Глаз, не стиснутый рамками кадра, надежней, он корреспондирует с памятью напрямую, а инструмент памяти не разгадан еще; огромная сложность этой людской ЭВМ выборочна и целенаправленна, коли не мешать ей смотреть на мир вбирающе и жадно, не «шорить» себя изначальной заданностью и не распластываться перед туристскими справочниками, где обзор живописи Тинторетто умудряются вместить в семь строчек.) Я бросил чемодан у приятеля, положил в свой походный хурджин диктофон, блокнот, несессер, рубашку и сказал:
— Старина, позвони-ка на вокзал, узнай, когда идут поезда в Сицилию.

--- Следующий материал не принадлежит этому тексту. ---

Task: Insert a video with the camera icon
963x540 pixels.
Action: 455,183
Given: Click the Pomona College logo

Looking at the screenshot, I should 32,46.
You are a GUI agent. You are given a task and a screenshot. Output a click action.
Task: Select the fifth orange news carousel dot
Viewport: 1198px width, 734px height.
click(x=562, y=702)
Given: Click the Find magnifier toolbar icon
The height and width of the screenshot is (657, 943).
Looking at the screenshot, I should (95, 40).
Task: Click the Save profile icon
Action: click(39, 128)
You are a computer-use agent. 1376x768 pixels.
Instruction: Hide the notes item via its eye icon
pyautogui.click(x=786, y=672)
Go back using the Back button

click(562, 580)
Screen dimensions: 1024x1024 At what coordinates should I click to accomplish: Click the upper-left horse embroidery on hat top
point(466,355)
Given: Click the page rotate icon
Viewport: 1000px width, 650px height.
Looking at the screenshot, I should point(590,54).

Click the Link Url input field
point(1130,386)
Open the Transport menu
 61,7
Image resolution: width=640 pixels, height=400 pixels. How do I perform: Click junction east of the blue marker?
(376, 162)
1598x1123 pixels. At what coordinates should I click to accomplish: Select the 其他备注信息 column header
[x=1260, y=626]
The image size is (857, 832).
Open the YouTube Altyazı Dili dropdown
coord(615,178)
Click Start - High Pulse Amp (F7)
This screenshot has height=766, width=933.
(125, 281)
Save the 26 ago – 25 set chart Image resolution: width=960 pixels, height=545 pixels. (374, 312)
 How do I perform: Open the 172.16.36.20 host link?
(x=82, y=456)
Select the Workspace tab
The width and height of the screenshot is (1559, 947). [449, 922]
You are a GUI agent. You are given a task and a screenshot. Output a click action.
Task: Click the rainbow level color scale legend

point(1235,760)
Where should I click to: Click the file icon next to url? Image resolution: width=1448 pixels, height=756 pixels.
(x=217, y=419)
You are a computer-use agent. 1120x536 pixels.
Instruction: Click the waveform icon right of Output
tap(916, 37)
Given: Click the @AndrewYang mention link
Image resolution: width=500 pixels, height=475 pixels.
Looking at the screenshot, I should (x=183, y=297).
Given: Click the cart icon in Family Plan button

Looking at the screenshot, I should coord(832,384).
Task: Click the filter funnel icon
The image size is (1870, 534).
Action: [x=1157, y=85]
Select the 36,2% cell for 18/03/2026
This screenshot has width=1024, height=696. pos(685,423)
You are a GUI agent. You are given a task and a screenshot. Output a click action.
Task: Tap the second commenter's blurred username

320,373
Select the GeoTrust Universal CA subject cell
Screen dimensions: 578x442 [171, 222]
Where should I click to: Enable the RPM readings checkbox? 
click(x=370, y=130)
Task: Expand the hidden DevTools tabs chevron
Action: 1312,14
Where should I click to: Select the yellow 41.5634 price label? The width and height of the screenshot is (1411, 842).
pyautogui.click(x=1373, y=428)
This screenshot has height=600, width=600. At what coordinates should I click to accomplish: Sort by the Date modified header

— Ты не имеешь права туда ехать.
— Отчего?
— Ты — красный, из Союза.
Я достал паспорт и показал визу.
— Никаких ограничений. Я спрашивал в итальянском консульстве.
Товарищ изумленно разглядывал пятидневную туристскую визу.
— Вот интересно-то, а?!
Он имел основания удивляться: западные демократии волынят с визами для советских куда как долго, тут государственный порядок, здесь ни при чем «права человека» и «свобода передвижения», здесь дело, а не пропагандистские утверждения, рассчитанные на широкую публику.